O QUE FAZER:
- 1) Na entrevista com o secretário de Infraestrutura, quantos órgãos a Seinfra tem?
- 2) Por favor, escreva a continuação da entrevista com o secretário de Infraestrutura, começando logo após a última frase apresentada.

TEXTO FORNECIDO:
* * *

Fernanda Nascimento
O secretário estadual de Infraestrutura e Logística (Seinfra), João Victor Domingues (PT), deixa o cargo ao final deste ano e avalia que o grande legado do governador Tarso Genro (PT) no setor foi alinhar as obras de infraestrutura rodoviária ao desenvolvimento econômico. "Terminar e garantir que todos tenham os acessos asfálticos significa fortalecer a agricultura familiar e dotar os municípios da infraestrutura necessária para atração de investimentos", avalia.
Nesta entrevista ao Jornal do Comércio, o secretário afirma que a crise entre a Seinfra e o Departamento Autônomo de Estradas e Rodagens (Daer) - agravada durante a gestão de Beto Albuquerque (PSB) na pasta - está superada. João Victor avalia ainda que a Empresa Gaúcha de Rodovias (EGR) vive um momento consolidação, após a enxurrada de críticas recebidas ao assumir os pedágios comunitários, mas admite que a empresa poderia ter sido criada com mais antecedência. "Teve um hiato de tempo contra nossa vontade, porque as licitações feitas deram desertas, e a EGR demorou a entrar em funcionamento".
Para João Victor, o papel do PT no próximo período é o de "defender o legado do nosso governo". Sobre o futuro pessoal, afirma que seguirá na infraestrutura, no governo federal ou em alguma prefeitura do partido no Estado.
Jornal do Comércio - Qual a avaliação deste período à frente da Seinfra?
João Victor Domingues - A secretaria tem oito órgãos (CEEE, Daer, DAP, CRM, Sulgás, SPH, Suprg e EGR), mas a prioridade, já que tivemos problemas no início da gestão, foram os investimentos em infraestrutura rodoviária. E isso se refletiu em ligações regionais, duplicações e acessos municipais. Tratamos de organizar o trabalho em três diretrizes: planejamento, capacidade de gestão e execução dos investimentos. A capacidade de gestão foi não ceder para burocracia e encontrar soluções para destravar as obras. Na questão do planejamento, é a primeira vez que o Rio Grande do Sul tem um plano de obras rodoviárias vinculadas à estratégia de desenvolvimento econômico.

* * *

EXTRATO DE DADOS:
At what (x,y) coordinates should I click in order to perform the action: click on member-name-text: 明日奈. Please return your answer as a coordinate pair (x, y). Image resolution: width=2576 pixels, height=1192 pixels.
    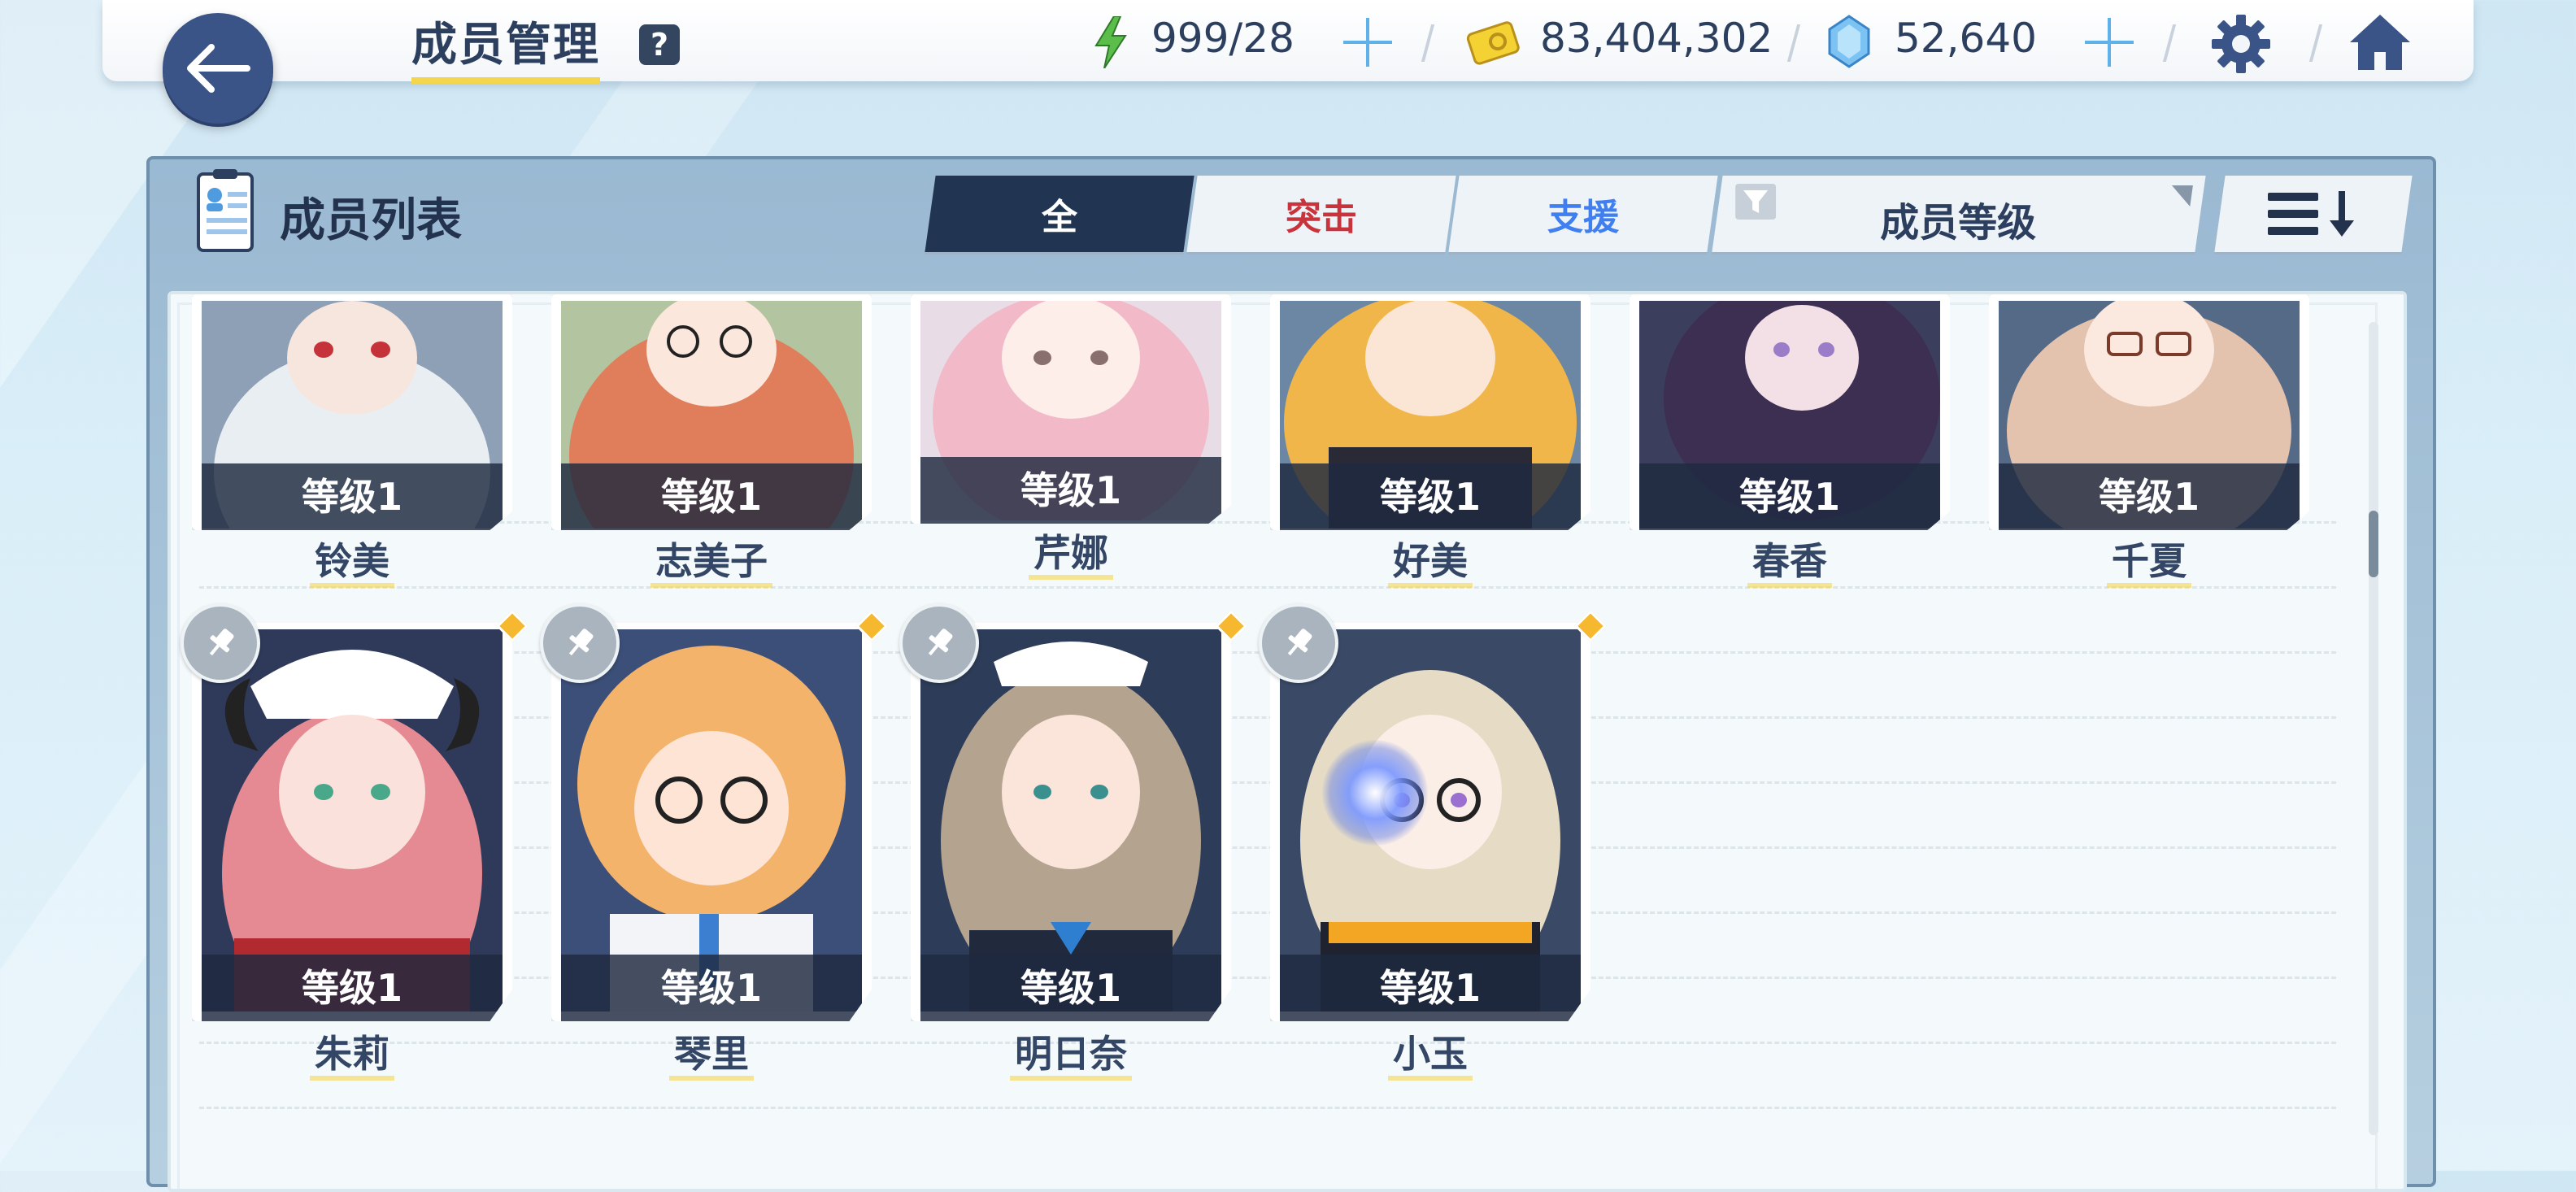
    Looking at the image, I should click on (1071, 1056).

* * *

RESPOSTAS DO EXERCÍCIO:
- 1) Oito: CEEE, Daer, DAP, CRM, Sulgás, SPH, Suprg e EGR.

- 2)
JC - Como esta estratégia impacta na realização das obras?
João Victor - A prioridade foi o fortalecimento da agricultura familiar vinculada às cadeias tradicionais, de leite, frango, suínos e grãos. Terminar e garantir que todos tenham os acessos asfálticos significa fortalecer a agricultura familiar e dotar os municípios da infraestrutura necessária para atração de investimentos. Cidades com 5 mil habitantes e 3 mil eleitores nunca eram prioridade e isto está acontecendo. O que não consegui fazer estará pronto para o próximo governo, que entrará em uma situação absolutamente confortável, do ponto de vista de investimentos, das soluções de gestão e planejamento dos planos de obras.
JC - Os acessos asfálticos estão entre as principais reclamações dos prefeitos e deputados. Como contornar essa pressão pela priorização de locais que são base de apoio em detrimento de outras regiões?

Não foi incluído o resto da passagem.